Some of Soulmask’s most baffling design decisions are still in 1.0 exactly as they were in Early Access. The repair process is the most egregious. You still have to remove the item from your toolbar, place it in your inventory, then drag it into the crafting station’s inventory, and only then can you start the repair. We checked multiple times to make sure we weren’t missing something, but no, this is somehow still the flow. Years of community feedback and a thousand-plus lines of patch notes later, the repair process is identical. The fact that crafting from chests now works makes this even stranger, because the QoL philosophy is clearly being applied unevenly.
The player character also still feels secondary to your tribesmen. Soulmask is clearly designed around automation. You set up production chains, assign companions to handle them, and let the system do the work. That’s almost certainly why crafting times feel as long as they do. What gets us is that companions earn the XP for those crafting actions, not you, which means handing crafting off to your tribe (which is what the game is built around) actively makes you feel like you’re falling behind on your own character. You’re left with two bad options: do your own crafting at glacial pace just to keep your character progressing, or let your tribe handle it and feel like you’re missing out on XP. Combat is the faster path to leveling either way, but the tension never goes away. Sharing some of the XP companions earn from crafting with the player would solve this, and it’s strange that it still hasn’t been addressed.
It’s a shame, because Soulmask has so many genuinely cool ideas: the mask possession mechanic, the tribesmen specialization system, the building tools, the world itself.
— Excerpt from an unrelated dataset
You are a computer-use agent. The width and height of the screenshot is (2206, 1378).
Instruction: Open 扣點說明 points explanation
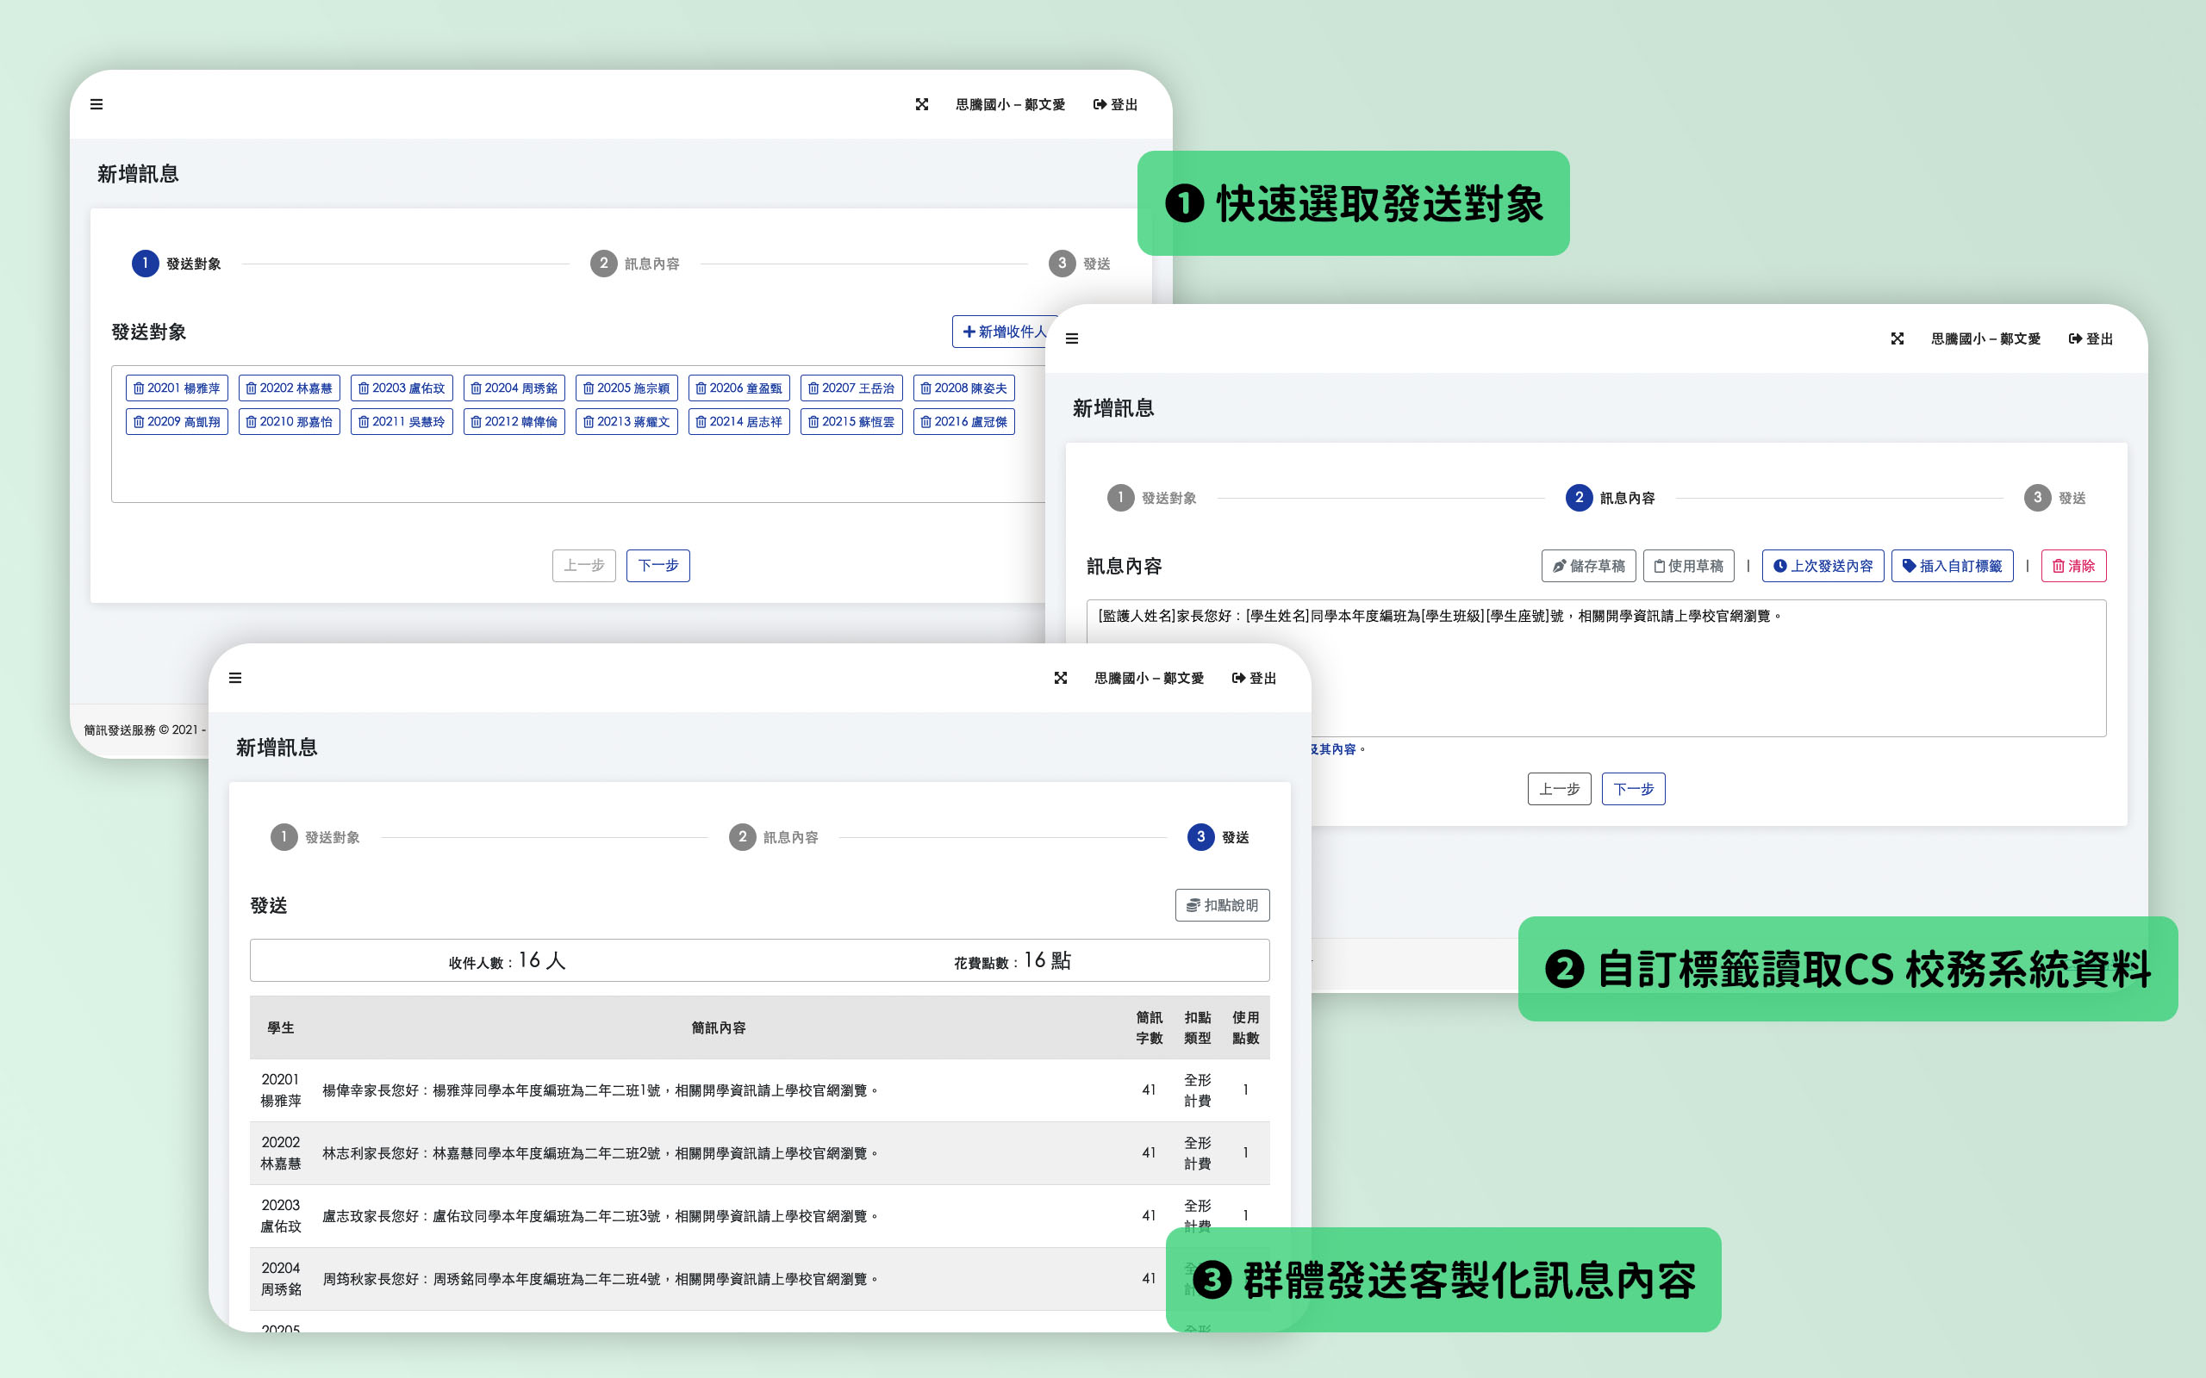[x=1222, y=905]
We said in our first impressions back in 2024 that the foundation was there for a great game. Two years later, it still is. The foundation also still has the same cracks running through it, and 1.0 mostly papered over the small ones while leaving the big ones where they were. Soulmask is in the better half of crafting survival games we’ve played, but it’s also one we put down without starting the DLC and without much urge to go back. That’s the kind of feeling a 1.0 release isn’t supposed to leave you with.
Soulmask 1.0 launched on April 10, 2026 for PC. This review is based on a purchased retail copy of the game on PC (Intel i9-14900K, 96GB DDR5-6800 RAM, MSI RTX 5090 Gaming Trio OC). While FullCleared does have affiliate partnerships, they do not influence our editorial content. We may earn a commission for purchases made through links on this page.